╭─ Given entries

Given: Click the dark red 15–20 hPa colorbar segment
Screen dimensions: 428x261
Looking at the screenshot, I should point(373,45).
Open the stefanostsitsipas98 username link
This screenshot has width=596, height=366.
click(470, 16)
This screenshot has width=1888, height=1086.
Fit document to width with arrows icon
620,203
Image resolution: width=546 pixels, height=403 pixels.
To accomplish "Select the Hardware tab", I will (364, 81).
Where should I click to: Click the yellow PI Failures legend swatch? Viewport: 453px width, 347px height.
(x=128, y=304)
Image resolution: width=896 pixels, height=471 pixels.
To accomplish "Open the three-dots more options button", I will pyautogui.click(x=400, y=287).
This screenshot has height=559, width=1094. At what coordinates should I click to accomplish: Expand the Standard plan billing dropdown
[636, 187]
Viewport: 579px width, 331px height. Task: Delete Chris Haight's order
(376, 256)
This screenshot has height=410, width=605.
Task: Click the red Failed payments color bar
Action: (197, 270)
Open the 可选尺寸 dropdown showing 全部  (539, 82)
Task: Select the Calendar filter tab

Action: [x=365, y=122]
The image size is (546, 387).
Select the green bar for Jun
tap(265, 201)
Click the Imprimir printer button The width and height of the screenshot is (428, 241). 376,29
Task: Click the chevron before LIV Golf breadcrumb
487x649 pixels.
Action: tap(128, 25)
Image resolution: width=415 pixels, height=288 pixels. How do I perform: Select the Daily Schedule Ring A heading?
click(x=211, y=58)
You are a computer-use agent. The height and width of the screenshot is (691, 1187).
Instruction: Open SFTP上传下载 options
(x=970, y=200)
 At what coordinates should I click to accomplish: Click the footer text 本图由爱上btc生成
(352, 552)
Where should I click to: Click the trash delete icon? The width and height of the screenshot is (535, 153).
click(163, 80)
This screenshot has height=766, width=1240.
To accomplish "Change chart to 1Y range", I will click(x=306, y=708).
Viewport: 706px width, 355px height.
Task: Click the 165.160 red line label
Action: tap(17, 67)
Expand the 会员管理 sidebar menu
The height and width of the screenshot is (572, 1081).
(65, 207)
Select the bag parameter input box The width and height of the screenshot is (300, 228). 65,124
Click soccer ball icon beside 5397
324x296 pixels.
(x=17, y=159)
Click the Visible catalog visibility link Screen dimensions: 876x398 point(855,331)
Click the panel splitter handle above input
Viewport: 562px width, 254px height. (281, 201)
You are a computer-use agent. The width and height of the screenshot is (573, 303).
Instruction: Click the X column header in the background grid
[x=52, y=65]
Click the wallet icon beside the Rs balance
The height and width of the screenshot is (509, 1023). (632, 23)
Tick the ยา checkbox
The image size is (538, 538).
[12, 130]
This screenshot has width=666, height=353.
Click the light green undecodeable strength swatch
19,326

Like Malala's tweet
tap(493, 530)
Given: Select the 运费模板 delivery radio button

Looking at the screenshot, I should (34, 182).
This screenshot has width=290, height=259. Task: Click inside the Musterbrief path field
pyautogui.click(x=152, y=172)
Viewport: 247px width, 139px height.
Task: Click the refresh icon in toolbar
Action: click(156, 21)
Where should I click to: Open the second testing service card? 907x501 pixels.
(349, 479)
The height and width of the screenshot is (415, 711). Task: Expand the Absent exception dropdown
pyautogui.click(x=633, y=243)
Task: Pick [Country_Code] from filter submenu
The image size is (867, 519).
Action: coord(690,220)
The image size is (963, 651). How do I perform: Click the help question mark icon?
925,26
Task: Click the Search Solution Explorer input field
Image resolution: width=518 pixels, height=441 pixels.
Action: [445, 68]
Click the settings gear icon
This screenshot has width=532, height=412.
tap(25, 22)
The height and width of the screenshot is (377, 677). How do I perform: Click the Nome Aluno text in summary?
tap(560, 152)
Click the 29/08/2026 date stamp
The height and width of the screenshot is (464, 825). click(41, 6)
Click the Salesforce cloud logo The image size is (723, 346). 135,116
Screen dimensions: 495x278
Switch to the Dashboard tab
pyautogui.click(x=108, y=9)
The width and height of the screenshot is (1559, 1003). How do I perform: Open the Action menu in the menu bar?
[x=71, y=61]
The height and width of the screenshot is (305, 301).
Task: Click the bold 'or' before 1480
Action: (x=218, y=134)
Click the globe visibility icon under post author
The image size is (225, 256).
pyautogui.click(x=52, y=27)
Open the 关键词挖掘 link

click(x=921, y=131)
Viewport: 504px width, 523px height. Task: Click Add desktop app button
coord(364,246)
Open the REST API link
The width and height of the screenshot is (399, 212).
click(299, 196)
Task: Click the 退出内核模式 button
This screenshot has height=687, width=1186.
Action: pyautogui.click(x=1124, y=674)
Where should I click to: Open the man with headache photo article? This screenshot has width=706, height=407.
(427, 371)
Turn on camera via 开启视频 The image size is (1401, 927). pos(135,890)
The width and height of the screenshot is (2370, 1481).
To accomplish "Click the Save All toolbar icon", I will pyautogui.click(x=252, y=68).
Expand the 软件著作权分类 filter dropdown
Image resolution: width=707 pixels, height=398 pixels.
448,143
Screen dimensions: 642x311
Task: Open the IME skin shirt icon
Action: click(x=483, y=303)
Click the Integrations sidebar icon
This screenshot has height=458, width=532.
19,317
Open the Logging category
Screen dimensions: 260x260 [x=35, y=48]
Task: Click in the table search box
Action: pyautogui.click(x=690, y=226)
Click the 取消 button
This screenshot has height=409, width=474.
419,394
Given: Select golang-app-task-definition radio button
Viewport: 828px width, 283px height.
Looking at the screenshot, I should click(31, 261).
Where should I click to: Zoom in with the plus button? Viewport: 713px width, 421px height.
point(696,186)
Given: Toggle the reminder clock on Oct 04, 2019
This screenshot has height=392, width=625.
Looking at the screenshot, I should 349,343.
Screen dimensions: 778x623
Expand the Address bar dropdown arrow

╰─

Duplicate the lines of the records above without any change, starting at the line containing "Click the 29/08/2026 date stamp" and ending at the line containing "Action: pyautogui.click(x=1124, y=674)", both included.

> **Correct result**
Click the 29/08/2026 date stamp
The height and width of the screenshot is (464, 825). click(41, 6)
Click the Salesforce cloud logo The image size is (723, 346). 135,116
Screen dimensions: 495x278
Switch to the Dashboard tab
pyautogui.click(x=108, y=9)
The width and height of the screenshot is (1559, 1003). How do I perform: Open the Action menu in the menu bar?
[x=71, y=61]
The height and width of the screenshot is (305, 301).
Task: Click the bold 'or' before 1480
Action: (x=218, y=134)
Click the globe visibility icon under post author
The image size is (225, 256).
pyautogui.click(x=52, y=27)
Open the 关键词挖掘 link

click(x=921, y=131)
Viewport: 504px width, 523px height. Task: Click Add desktop app button
coord(364,246)
Open the REST API link
The width and height of the screenshot is (399, 212).
click(299, 196)
Task: Click the 退出内核模式 button
This screenshot has height=687, width=1186.
Action: pyautogui.click(x=1124, y=674)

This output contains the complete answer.